Fresh start

Miguel Tejada arrives at O's camp, vowing to change his ways and make a difference

Spring Training

February 20, 2007|By Jeff Zrebiec | Jeff Zrebiec,Sun Reporter

FORT LAUDERDALE, Fla. -- Vowing to be a "different Miguel," All-Star shortstop Miguel Tejada arrived at spring training yesterday a day earlier than usual and said the Orioles are good enough to make the playoffs and he's going to change his ways to help them get there.

"I'm going to be totally different," Tejada said. "I'm going to be more on time. ... I'm not going to say I'm going to be the first one, but every day I'm going to be one of the first ones to get to the field. I'm hungry to win. And I'm going to try to do everything I can to make this team win."

Asked why he will be different, Tejada said: "Something has to change because I haven't won the last three years. And I have to change something to see if we can win it."

It was a totally different scene from when Tejada reported to spring training last year, about two months removed from his request for a trade because of his unhappiness with the team's direction.
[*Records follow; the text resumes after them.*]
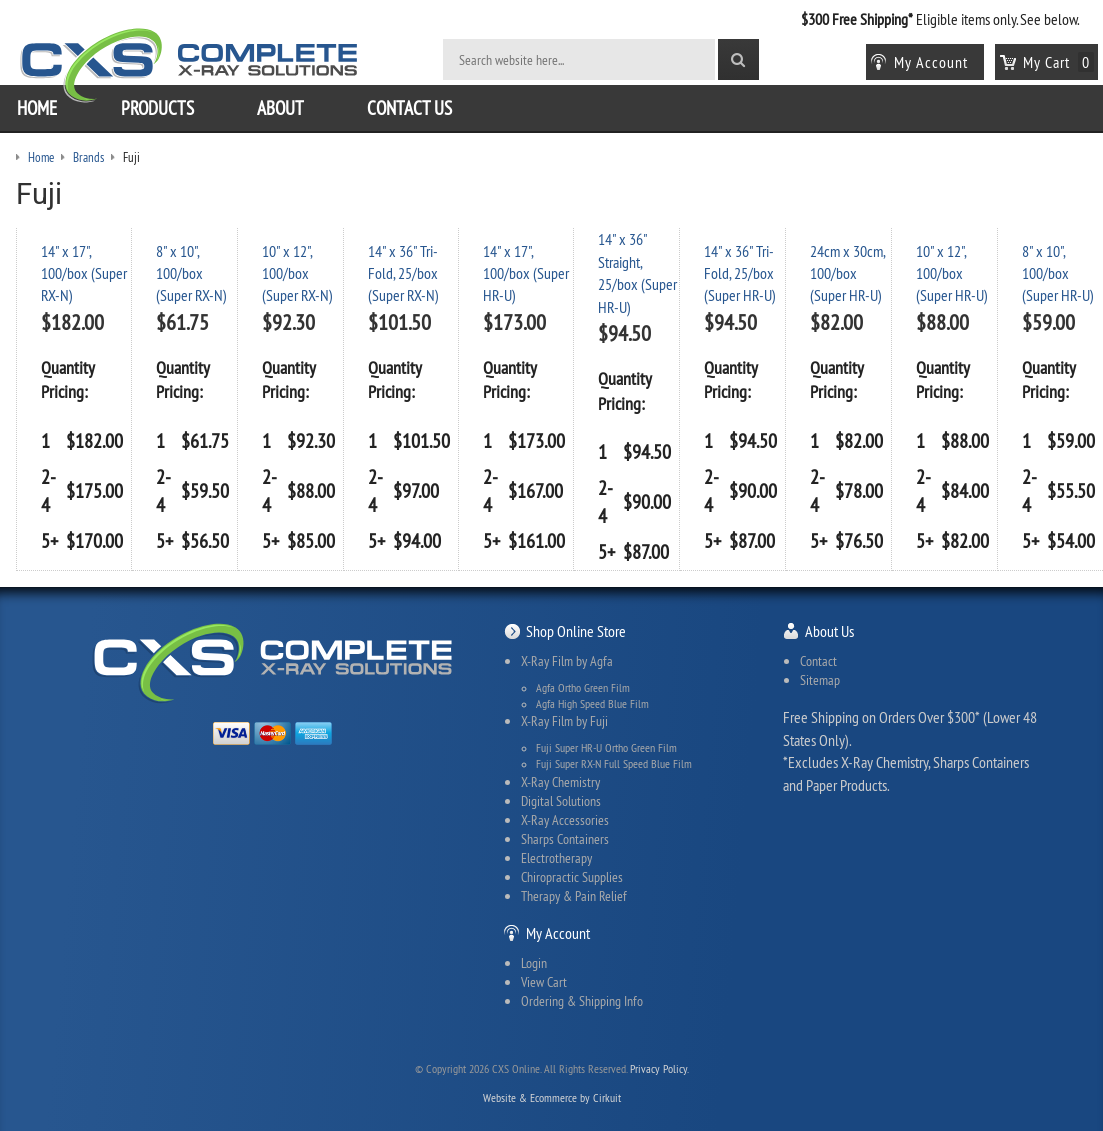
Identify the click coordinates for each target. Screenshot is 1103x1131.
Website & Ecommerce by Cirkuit (552, 1097)
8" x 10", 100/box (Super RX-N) (191, 273)
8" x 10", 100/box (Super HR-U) (1058, 273)
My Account (558, 933)
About (280, 108)
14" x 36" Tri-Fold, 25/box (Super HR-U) (740, 273)
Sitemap (820, 680)
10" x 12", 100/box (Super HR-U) (952, 273)
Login (534, 963)
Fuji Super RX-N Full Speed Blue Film (614, 764)
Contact (818, 661)
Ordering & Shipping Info (582, 1001)
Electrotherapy (556, 858)
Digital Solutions (561, 801)
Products (157, 108)
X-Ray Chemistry (560, 782)
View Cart (544, 982)
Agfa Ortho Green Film (583, 688)
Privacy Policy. (659, 1068)
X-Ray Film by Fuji (564, 721)
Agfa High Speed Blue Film (592, 704)
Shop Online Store (576, 631)
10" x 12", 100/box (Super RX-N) (297, 273)
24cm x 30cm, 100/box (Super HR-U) (847, 273)
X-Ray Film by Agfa (567, 661)
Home (37, 108)
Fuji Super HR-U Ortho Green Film (606, 748)
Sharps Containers (565, 839)
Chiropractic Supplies (572, 877)
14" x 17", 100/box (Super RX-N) (84, 273)
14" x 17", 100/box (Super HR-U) (526, 273)
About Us (829, 631)
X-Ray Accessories (565, 820)
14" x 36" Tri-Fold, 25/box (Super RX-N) (403, 273)
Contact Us (409, 108)
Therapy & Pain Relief (574, 896)
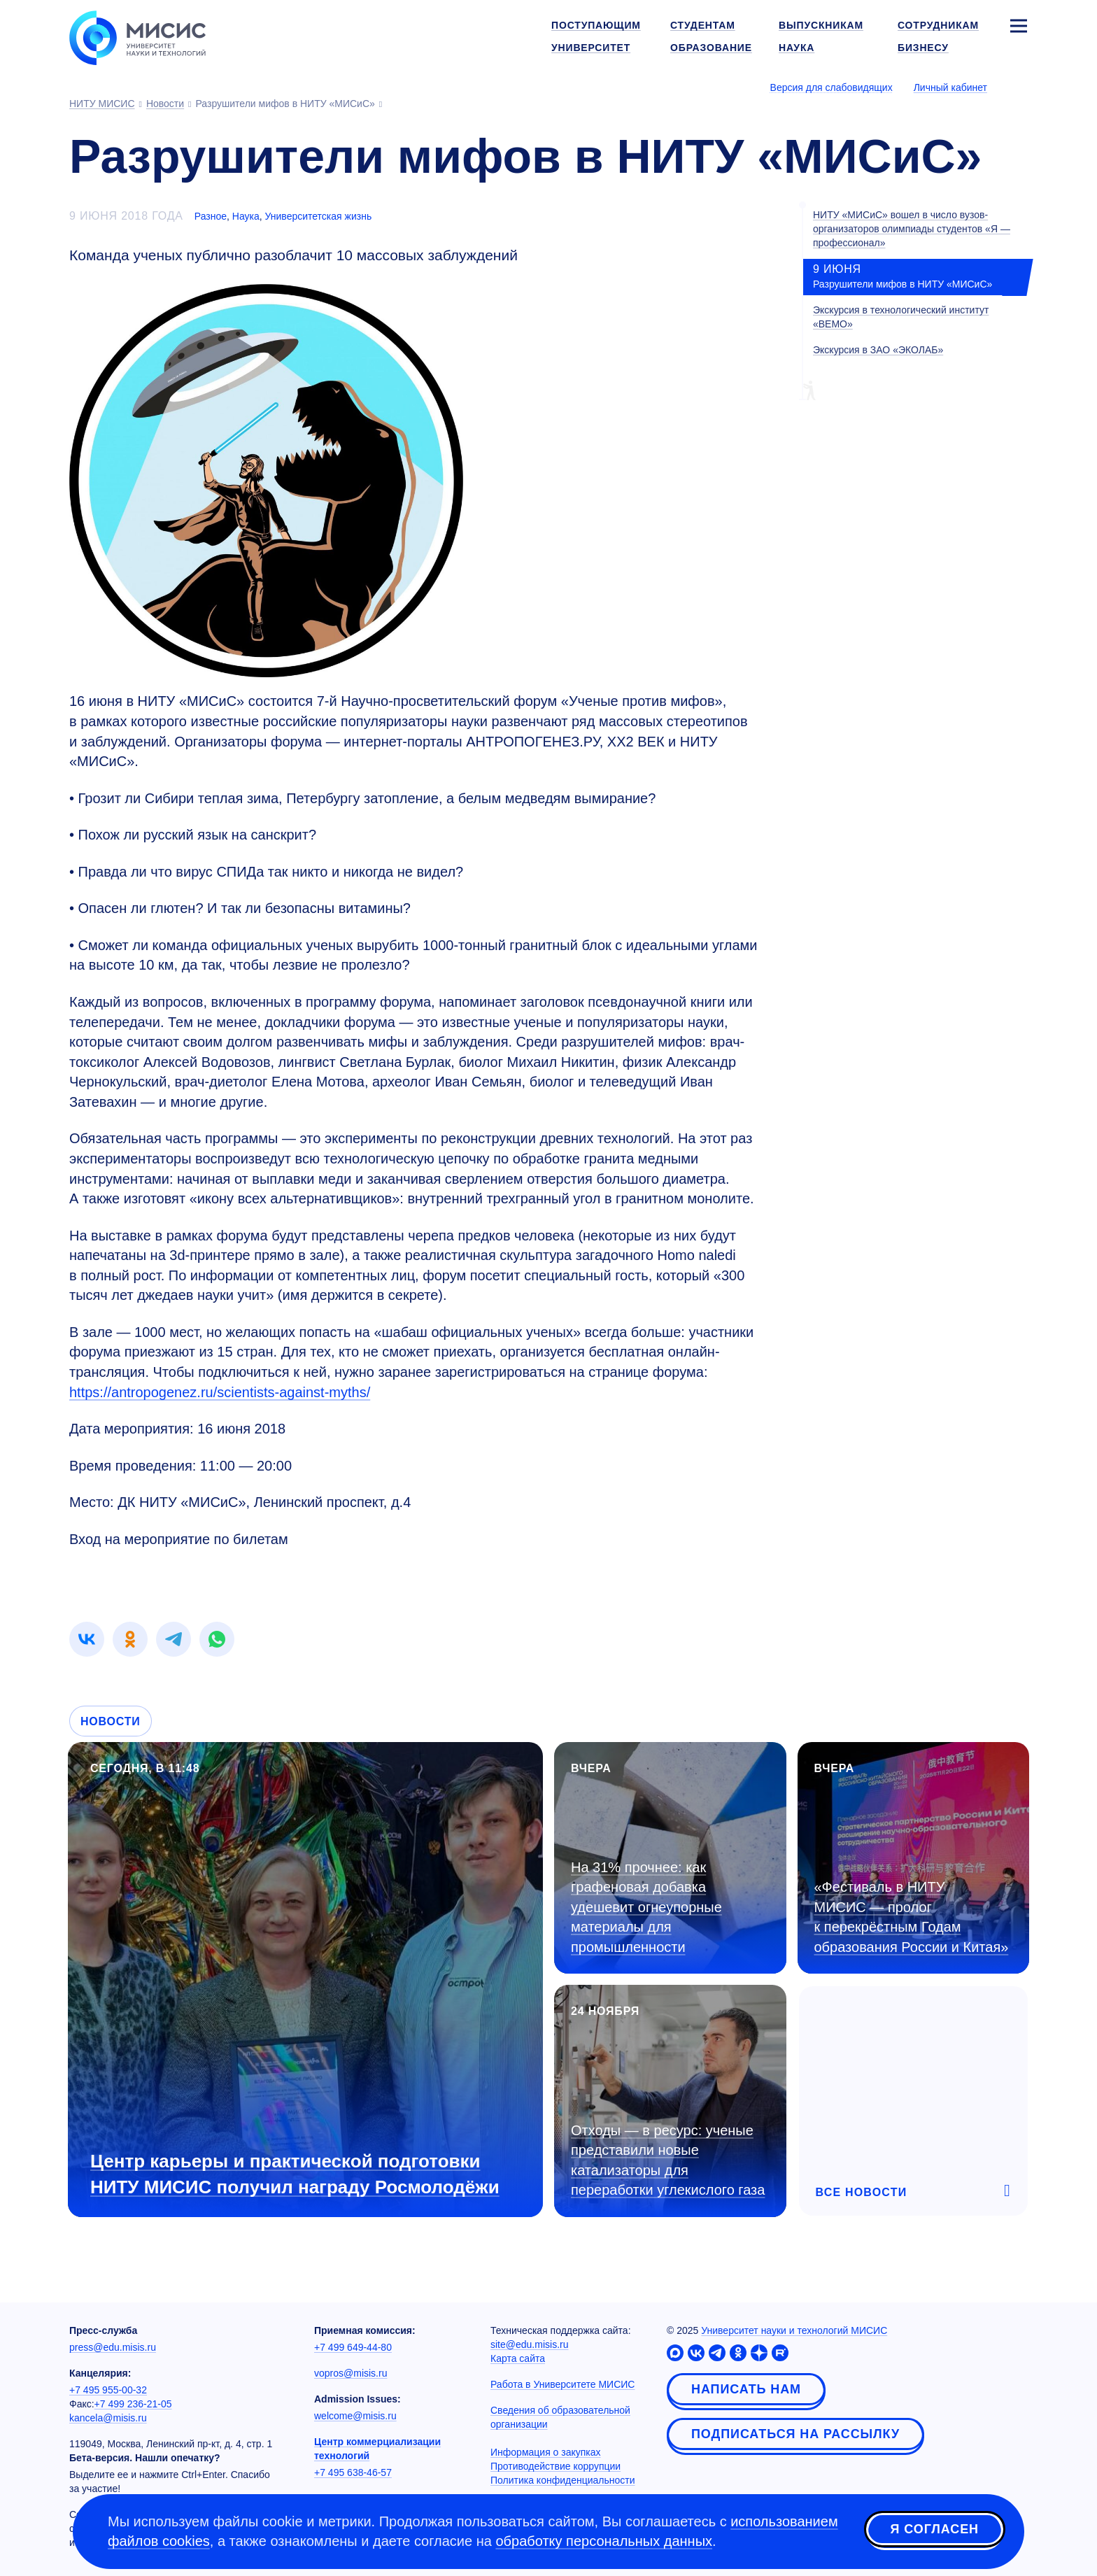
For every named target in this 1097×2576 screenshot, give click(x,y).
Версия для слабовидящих (831, 87)
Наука (246, 216)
At that time, he was dour, defensive and even a little confused when talking about his tumultuous offseason.

But yesterday, he spoke with energy and confidence, both about himself and the team.

"We are," he said when asked if the Orioles are a playoff team. "To make the playoffs you don't have to have nine superstars on the field. To make the playoffs, you need to have nine guys who really believe and think about winning, that are hungry to win. I hope everybody is thinking like this here, hungry to win this year, and I hope it happens this year.

"Those were great [offseason] moves [by the front office]. I think we have what we need for winning. I think they went after the pitchers they needed. Now we have a solid team. We just need now to believe. Everybody. Not just one or two guys. But everybody needs to believe we can win with the team we had."

Tejada's arrival yesterday was somewhat of a surprise, considering he has usually made his first appearance on the day of the first workout, which is today. Tejada arrived around 8 a.m. yesterday and made his way around the clubhouse, hugging his teammates and introducing himself to some of the first-year Orioles.

Brian Roberts, Melvin Mora, Corey Patterson and Kevin Millar were among the other Orioles regulars to arrive, creating a buzz around the clubhouse that had been absent for the first week of camp.

"I think it goes beyond just Miguel," manager Sam Perlozzo said. "Most of the guys that I talked to, they had a little excitement. I think they feel like they have a better ballclub this year, more so than we have seen in a few years."

After passing his physical and speaking to the media, Tejada went outside, had a catch with Mora and took batting practice before getting in a workout. Tejada, 30, normally uses spring training to work his way into shape, but he spent the offseason in Florida working with a personal trainer, rather than returning to his native Dominican Republic.

"I just want to keep my body in great shape the whole time," said Tejada, who has played in 1,080 consecutive games, the longest current streak in the major leagues and the seventh longest all-time.

He said he wants to play in all 162 games again and one of his goals is to steal more bases (he had six steals last year). "I don't want to come to spring training and try to lose weight. I want to work on something that I need to work on. ... I'm in better shape this year."

Tejada had a standout season in 2006, leading the team with a .330 average, 24 home runs and 100 RBIs. He had a franchise-record 214 hits. But he also warded off frequent criticism about issues such as his conditioning, his defensive range, his hustle and his punctuality. Tejada was usually one of the last players to report to the clubhouse on game days.

"I don't know, it's a touchy situation," said Roberts, one of Tejada's closest friends on the team. "I know how my manager feels and I know how some people might feel, but for me, I could care less. I would take Miggy just how he is. I don't care if he shows up just five minutes before stretch or five minutes after stretch. ... You do what you do to get ready to play, and he knows how to do that - that's for sure."

Said Perlozzo: "I think it is important for him; I think it is important for everybody. If you are going to lead a team, you have to lead the team in multiple ways. That is the way to get it done. If he carries it out and does everything he says that he is going to do, then he'll be an even better player than he already is."

Roberts, Millar, Jay Gibbons and Mora were among the Orioles who spoke to Tejada during the offseason. Roberts said he could tell that the four-time All-Star shortstop was revitalized. "We need his energy, because that is what we feed off of," Roberts said.

Perhaps more importantly, Tejada spoke to Orioles vice president Jim Duquette several times in the offseason and praised the club's moves, along with its support in allowing him to play the end of the winter ball season in the Dominican Republic and then in the Caribbean World Series.

"He said he was just having a lot more fun," Duquette said. "I think the fact he was in good shape and was contributing and the moves that we made, there was a lot of different combination of things that he felt good about. People have noticed that he's a different guy than he was last year, personality-wise."